● DOCUMENT SECTION

Where is the consensus and how are my views different?  I think the price of oil is likely to decline further from here before recovering.  We may be in for a long period of serious volatility, in contrast to the relative stability in the market in the several year period leading up to this summer.  It is not possible to make long term projections on price with any accuracy, but I think there is a conventional wisdom that a much higher price is necessary to ensure adequate supply.  The "correct" long term price, for instance the 5 year average after supply and demand come back to equilibrium, might be only $60-70/bbl in 2015 dollars.  $100 was too high- it created too much new production.  It is true that much of today's high-cost oil has a higher break-even than that, but we are in the early innings of tight oil though.  There are also big low-cost supplies that could come on the market from Iraq and Iran at some point.  Either of these countries have the geological resources to increase production by 4 million b/d if the politics go the right way.  Though even in an ideal political climate this would likely take half a decade at the least.  While it is fun to guess, I must acknowledge that there is a wide range of possible outcomes, and in the end even a much more informed observer than I can only make an educated guess about how prices will behave over the course of this year.


Saturday, January 17, 2015

screening for value

I'm starting to compare valuations and get some names ready in case I want to start buying any time soon here.  As a reminder, the only E&P stock I own is Whiting at the moment, having sold CHK (July), APA (September), EOG (bought in Sep at 101.50, sold in December 96.50).  Other non-E&P energy related stocks which I have owned are CVX and FCX (also sold in September).  I also previously mentioned that I own American Airlines, which I bought quite well in September and sold half in December, and I also own CF Industries, a play on durable low-cost North American natural gas.

A year ago I had done a screen comparing the growth rate of production and the enterprise value/EBITDA.  EV/EBITDA is the enterprise value, net debt plus market capitalization, divided by the earnings before interest taxes depreciation and amortization.  This ratio is a simplification, but it is greatly superior to using the PE ratio for E&P companies, especially for companies where debt is a large part of the valuation.

[Raw records]
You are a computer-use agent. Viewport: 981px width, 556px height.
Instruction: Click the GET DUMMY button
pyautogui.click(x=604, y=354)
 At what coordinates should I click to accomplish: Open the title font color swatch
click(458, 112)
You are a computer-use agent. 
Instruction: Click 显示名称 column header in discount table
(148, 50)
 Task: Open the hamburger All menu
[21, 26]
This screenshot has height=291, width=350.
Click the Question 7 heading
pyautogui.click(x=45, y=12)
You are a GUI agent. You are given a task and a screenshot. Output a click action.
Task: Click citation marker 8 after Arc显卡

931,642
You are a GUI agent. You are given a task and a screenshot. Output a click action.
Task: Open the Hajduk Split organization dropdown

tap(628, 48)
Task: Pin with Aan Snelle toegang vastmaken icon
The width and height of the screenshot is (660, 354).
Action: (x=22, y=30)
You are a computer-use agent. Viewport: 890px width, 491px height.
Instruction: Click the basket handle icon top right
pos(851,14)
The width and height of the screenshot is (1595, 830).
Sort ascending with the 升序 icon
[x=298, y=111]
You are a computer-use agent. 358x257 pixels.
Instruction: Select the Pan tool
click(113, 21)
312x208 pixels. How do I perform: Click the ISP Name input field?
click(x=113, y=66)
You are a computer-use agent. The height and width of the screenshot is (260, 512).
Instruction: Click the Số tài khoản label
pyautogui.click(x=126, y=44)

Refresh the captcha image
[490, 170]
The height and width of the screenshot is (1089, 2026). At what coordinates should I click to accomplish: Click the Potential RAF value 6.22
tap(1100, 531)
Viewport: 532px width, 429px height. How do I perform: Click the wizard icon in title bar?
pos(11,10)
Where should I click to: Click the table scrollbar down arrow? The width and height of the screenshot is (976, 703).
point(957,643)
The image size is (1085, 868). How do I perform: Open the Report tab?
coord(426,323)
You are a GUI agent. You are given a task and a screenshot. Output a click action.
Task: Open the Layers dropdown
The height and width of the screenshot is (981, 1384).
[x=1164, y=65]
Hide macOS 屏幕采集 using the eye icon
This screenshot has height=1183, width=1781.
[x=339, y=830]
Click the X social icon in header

● WRITTEN TASKS
- 1) Please repeat the passage of the oil-price blog post between "Saturday, January 17, 2015" and "American natural gas.", inclusive.
- 2) Carry on the oil-price blog post from the point where it stops.

● REPLIES
- 1)
Saturday, January 17, 2015

screening for value

I'm starting to compare valuations and get some names ready in case I want to start buying any time soon here.  As a reminder, the only E&P stock I own is Whiting at the moment, having sold CHK (July), APA (September), EOG (bought in Sep at 101.50, sold in December 96.50).  Other non-E&P energy related stocks which I have owned are CVX and FCX (also sold in September).  I also previously mentioned that I own American Airlines, which I bought quite well in September and sold half in December, and I also own CF Industries, a play on durable low-cost North American natural gas.

- 2)
Today I did another screen but instead of using growth rate I used leverage, as defined by net debt/ebitda.   In a contraction like this one it is important to examine the debt situation of the company.


First a few comments on this screen.

1) The gas companies (COG, RRC, EQT, SWN, UPL, AR) appear to be a bit more richly valued than they actually are relative to the oil companies.  This is because gas was already low last year, so they can reasonably expect their ebitda to hold up better in 2015.  Companies with a lot of "wet gas" such as RRC and AR, will still get hit by lower natural gas liquids prices, which are somewhat connected to oil.

2) This chart might suggest that some of the very highly levered companies are good shorts, such as GDP, SFY, SD.  Unfortunately I have missed the boat on these companies.  Although their EV/EBITDA may not look particularly low, their equity value has gone down by 80% or more from their 52 week high.  Even if I knew for a fact that these companies would go bankrupt a year from now if prices didn't improve, it still wouldn't be a good short.  Any rally in oil prices could triple these almost overnight.  In fact, anyone who is bullish on oil  prices in the near term could buy these if they want some serious leverage.

3) Bakken producers appear over leveraged in general.  None of these 4 appear particularly comfortable at about 2-3x net debt/2014 ebitda.  Their leverage ratio could increase dramatically next year if we see no improvement in oil prices.  On the other hand, some of these companies are trading at under $10 per barrel of proved reserves.  Recent offshore projects, like the Hes one approved several months ago, have $20 capex per bbl of "recoverable resource).  These companies may be prime candidates for the majors or large-cap E&Ps if things stay ugly.

4) Permian valuations still seem high to me, but I've been saying this for a while and the gap has not closed.

5) The valuation gap between the smaller and larger companies has closed (smaller companies used to be valued more highly), but the large caps still seem to be a better bet to me.  Although they were growing more slowly, this may turn into an advantage, since the smaller companies will see much bigger declines if they stop drilling- more on this later.

5) Some of the lower leverage, low valuation midcap companies like QEP and SM might deserve a look on the long side.  They have seen huge declines but don't have much debt.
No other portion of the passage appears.